Task goal
I would like you to print all the records below exactly as they are.

[Input data — start]

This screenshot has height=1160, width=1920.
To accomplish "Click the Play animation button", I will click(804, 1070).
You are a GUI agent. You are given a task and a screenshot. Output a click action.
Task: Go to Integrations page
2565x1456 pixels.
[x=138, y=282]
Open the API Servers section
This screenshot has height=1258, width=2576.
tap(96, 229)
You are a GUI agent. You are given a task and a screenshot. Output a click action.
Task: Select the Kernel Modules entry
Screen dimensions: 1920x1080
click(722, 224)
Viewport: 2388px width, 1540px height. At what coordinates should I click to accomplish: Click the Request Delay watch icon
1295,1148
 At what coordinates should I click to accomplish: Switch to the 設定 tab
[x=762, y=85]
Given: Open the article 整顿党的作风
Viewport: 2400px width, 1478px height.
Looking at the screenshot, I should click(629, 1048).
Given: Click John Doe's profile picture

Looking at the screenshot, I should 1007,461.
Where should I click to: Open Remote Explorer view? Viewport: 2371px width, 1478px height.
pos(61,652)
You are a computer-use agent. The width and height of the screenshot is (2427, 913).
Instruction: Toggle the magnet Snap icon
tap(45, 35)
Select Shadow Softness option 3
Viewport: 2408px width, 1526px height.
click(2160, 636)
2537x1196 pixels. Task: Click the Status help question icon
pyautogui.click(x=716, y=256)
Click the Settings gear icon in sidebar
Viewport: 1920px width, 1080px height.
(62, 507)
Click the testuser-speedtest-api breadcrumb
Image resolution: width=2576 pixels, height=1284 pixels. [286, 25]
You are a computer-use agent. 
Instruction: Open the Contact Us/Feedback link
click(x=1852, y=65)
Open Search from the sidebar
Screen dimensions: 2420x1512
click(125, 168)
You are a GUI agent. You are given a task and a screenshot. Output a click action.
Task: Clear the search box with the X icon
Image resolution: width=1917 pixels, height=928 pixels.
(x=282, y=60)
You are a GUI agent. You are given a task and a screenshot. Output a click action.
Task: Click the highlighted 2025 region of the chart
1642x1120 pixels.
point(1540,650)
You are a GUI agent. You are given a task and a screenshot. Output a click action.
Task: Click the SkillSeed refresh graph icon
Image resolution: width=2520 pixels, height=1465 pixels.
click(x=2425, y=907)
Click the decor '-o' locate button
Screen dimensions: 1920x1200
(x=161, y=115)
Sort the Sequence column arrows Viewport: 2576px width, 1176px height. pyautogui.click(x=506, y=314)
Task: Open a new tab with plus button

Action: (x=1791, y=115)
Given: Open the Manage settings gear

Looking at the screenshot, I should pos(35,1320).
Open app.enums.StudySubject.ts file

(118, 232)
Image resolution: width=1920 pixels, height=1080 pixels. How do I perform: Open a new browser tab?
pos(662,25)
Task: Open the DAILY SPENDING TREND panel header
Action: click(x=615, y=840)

[Input data — finish]

Written response
This screenshot has height=1160, width=1920.
To accomplish "Click the Play animation button", I will click(804, 1070).
You are a GUI agent. You are given a task and a screenshot. Output a click action.
Task: Go to Integrations page
2565x1456 pixels.
[x=138, y=282]
Open the API Servers section
This screenshot has height=1258, width=2576.
tap(96, 229)
You are a GUI agent. You are given a task and a screenshot. Output a click action.
Task: Select the Kernel Modules entry
Screen dimensions: 1920x1080
click(722, 224)
Viewport: 2388px width, 1540px height. At what coordinates should I click to accomplish: Click the Request Delay watch icon
1295,1148
 At what coordinates should I click to accomplish: Switch to the 設定 tab
[x=762, y=85]
Given: Open the article 整顿党的作风
Viewport: 2400px width, 1478px height.
Looking at the screenshot, I should click(629, 1048).
Given: Click John Doe's profile picture

Looking at the screenshot, I should 1007,461.
Where should I click to: Open Remote Explorer view? Viewport: 2371px width, 1478px height.
pos(61,652)
You are a computer-use agent. The width and height of the screenshot is (2427, 913).
Instruction: Toggle the magnet Snap icon
tap(45, 35)
Select Shadow Softness option 3
Viewport: 2408px width, 1526px height.
click(2160, 636)
2537x1196 pixels. Task: Click the Status help question icon
pyautogui.click(x=716, y=256)
Click the Settings gear icon in sidebar
Viewport: 1920px width, 1080px height.
(62, 507)
Click the testuser-speedtest-api breadcrumb
Image resolution: width=2576 pixels, height=1284 pixels. [286, 25]
You are a computer-use agent. 
Instruction: Open the Contact Us/Feedback link
click(x=1852, y=65)
Open Search from the sidebar
Screen dimensions: 2420x1512
click(125, 168)
You are a GUI agent. You are given a task and a screenshot. Output a click action.
Task: Clear the search box with the X icon
Image resolution: width=1917 pixels, height=928 pixels.
(x=282, y=60)
You are a GUI agent. You are given a task and a screenshot. Output a click action.
Task: Click the highlighted 2025 region of the chart
1642x1120 pixels.
point(1540,650)
You are a GUI agent. You are given a task and a screenshot. Output a click action.
Task: Click the SkillSeed refresh graph icon
Image resolution: width=2520 pixels, height=1465 pixels.
click(x=2425, y=907)
Click the decor '-o' locate button
Screen dimensions: 1920x1200
(x=161, y=115)
Sort the Sequence column arrows Viewport: 2576px width, 1176px height. pyautogui.click(x=506, y=314)
Task: Open a new tab with plus button

Action: (x=1791, y=115)
Given: Open the Manage settings gear

Looking at the screenshot, I should pos(35,1320).
Open app.enums.StudySubject.ts file

(118, 232)
Image resolution: width=1920 pixels, height=1080 pixels. How do I perform: Open a new browser tab?
pos(662,25)
Task: Open the DAILY SPENDING TREND panel header
Action: click(x=615, y=840)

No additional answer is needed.